Charlamos un poco, hicimos elogio del
equipo médico y de las nuevas tecnologías cirúrgicas y cuando colgamos seguí mi
paseo. Notar de un día para otro cómo mi cuerpo se reponía poco a poco, me
producía una gran satisfacción. Sentí la necesidad de hablar con él; bueno, más
que hablar lo que sentía era la necesidad de acariciarle con la mirada, mirada
del alma, de lo que sea eso que es mi yo pensante y sintiente.
Mi
cuerpo se convirtió en íntimo y consciente amigo en una época tardía de mi
vida. Empecé a sentirlo así en una de mis largas travesías de mar a mar a
través del Pirineo. Nunca antes, que yo recuerde, tuve esa sensación de tener
una relación íntima con él. Recuerdo entonces cómo empecé a cuidarle y a dirigirme
a él en momentos de extremo cansancio, cómo llegando a un collado al límite de
mis fuerzas, lo dejaba caer a la sombra, le hidrataba e intentaba acallar sus
pulsaciones dejándolo despatarrao a la sombra de una roca; o cómo en ocasiones
le he tenido que pedir pacientemente que aguantara un poco más, que pronto
encontraríamos agua o comida en algún refugio cercano. La verdad es que estoy
enamorado de mi cuerpo, le quiero un montón. Sin él jamás podría haber hecho de
la vida esa cosa bonita que es. Él, que es cauto como nadie, se hace renuente
en ocasiones, sabe que caminar solo por lugares complicados y cargándole como
le cargo, le puede poner en apuros, pero me deja, me da ciertos márgenes de
confianza que yo le agradezco. Mis rodillas, a las que no hice caso, por
ejemplo, cuando con muchos años empecé a hacer maratones, terminaron mal
después de golpearlas miles y miles de veces sobre el asfalto. Él aceptó
silencioso aquello. En ocasiones es un tira y afloja con él, pero vamos, nos
llevamos como cualquier pareja que lleva muchos años viviendo juntas. El otro
día, por ejemplo, en los acantilados de Toix tuvo que reprocharme que siga
siendo un rácano. Me echó la bronca por haberme comprado unos pies de gato en
las rebajas por treinta y tantos euros, con lo cual, y con terreno tan lavado, ello
provocó que resbalara más de la cuenta y tuviera que tirar de brazos más allá
de lo que estos están preparados.
Me ha
pasado siempre que oyendo hablar del yo, especialmente en el ámbito de la
cultura oriental, no llegara a comprender a qué se referían con ello. Tampoco
cuando he tropezado por ahí con alguien como Pániker o Varela tratando de
definirlo, de decir en que consiste eso del yo. Tampoco. De verdad, ni idea de
lo que sea el yo, algo que por otra parte tampoco necesito descifrar.

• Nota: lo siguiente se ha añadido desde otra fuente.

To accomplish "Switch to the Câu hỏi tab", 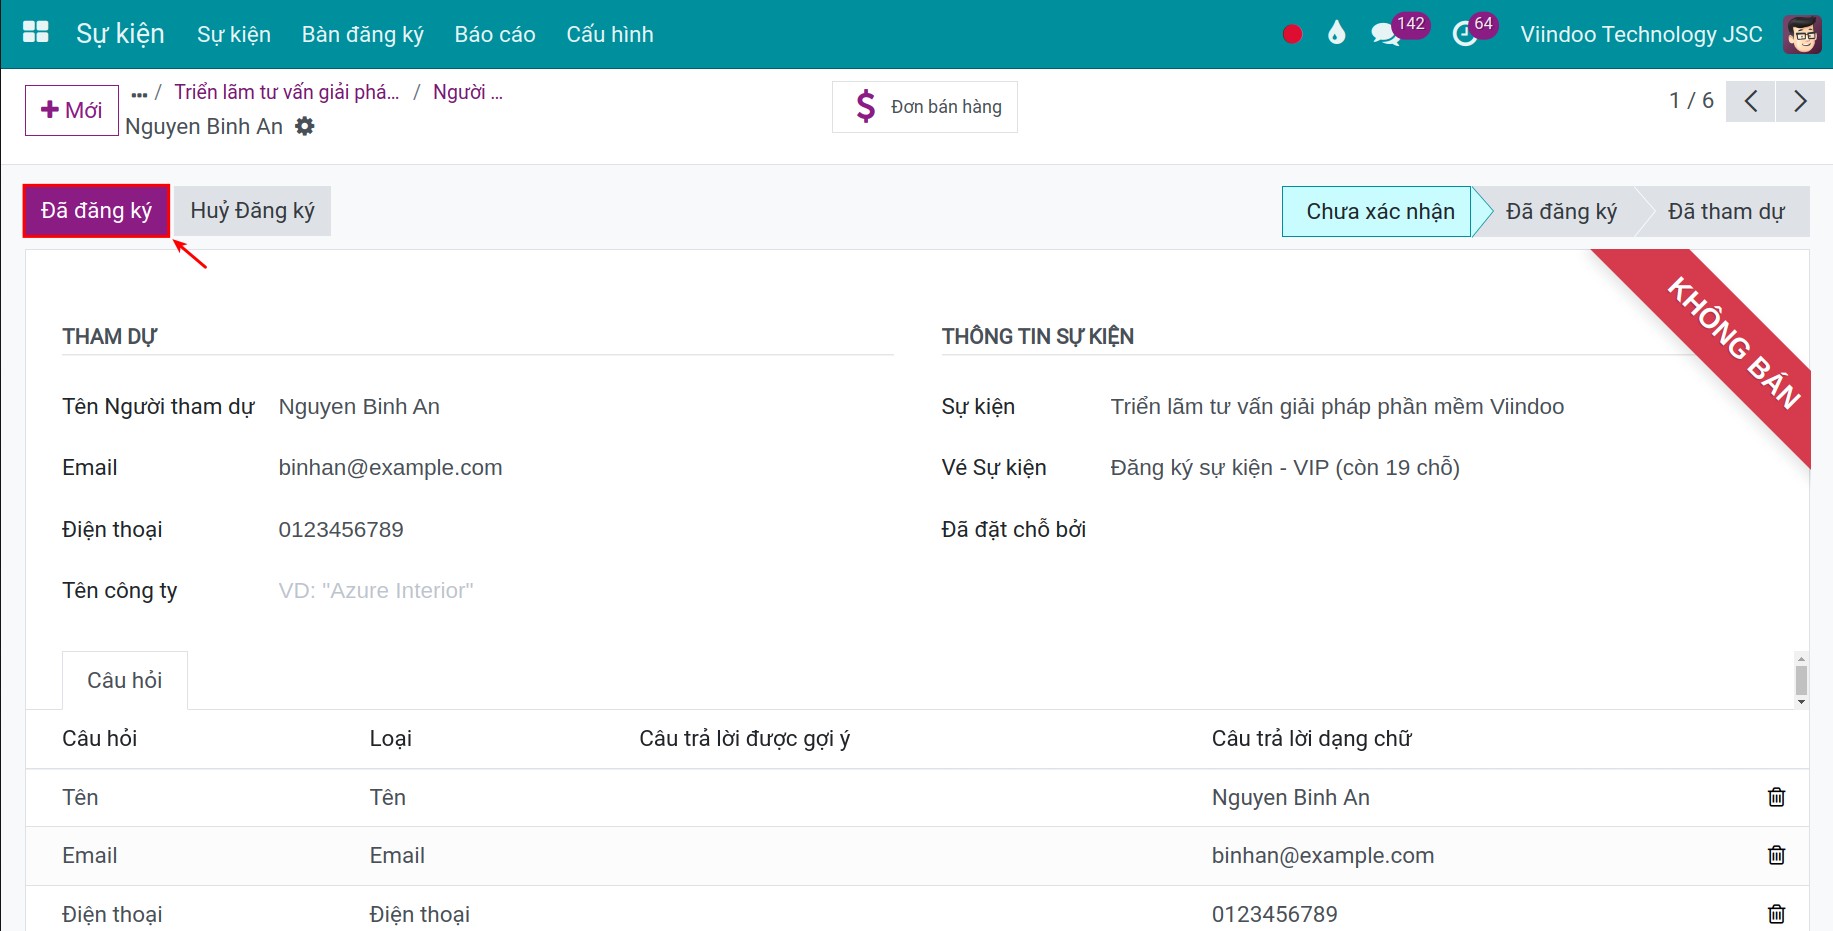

No hace
falta saber qué es el amor para enamorarse. Te enamoras y punto. Lo mismo con
el yo y con el cuerpo. Una corriente atraviesa constantemente de tu alma a tu
cuerpo y viceversa. Y esta mañana, sintiendo a mi cuerpo tan en condiciones de
sobreponerse al susto al que le ha sometido el cirujano asistido por ese robot
llamado DaVinci, sentía un calorcito por dentro que era todo agradecimiento por
la suerte que me ha cabido de vivir con él.
Las dos
últimas noches hemos visto en casa dos películas muy diferentes. Una fue El
triangulo de la tristeza, una brutal exposición de la frivolidad de esa
clase económica que sobrenada en la superabundancia y que desprecia con
arrogancia cualquier tipo de objetivo que no sea nutrirse constantemente de
ingentes beneficios. La de anoche fue algo muy diferente, era tan agradable
desde el mismo principio de la película verse
acogidos por la extraordinaria belleza de Té negro… pura poesía,
puro encanto, la exquisitez de otra cultura, la sutileza de las sensaciones y
los sentidos al servicio del buen cine. Frente a lo burdo y la ostentación, la
delicadeza del gusto, el lenguaje de los gestos, la caricia de los pequeños
detalles. Y por encima de todo una maravillosa estética que ya en sí constituía
aliciente suficiente como para pasar un par de horas de auténtico placer. Dos
películas, dos formas opuestas de concebir la vida. En la primera, la
bestialidad, las bajas pasiones, la ausencia de alma. En la segunda, la mistificación
del espíritu y las sensaciones. El té y sus refinamientos, los olores, las
sutilezas de la realidad sólo hechas para almas capaces de captar las bondades
que los sentidos y el cuerpo puedan proporcionarnos.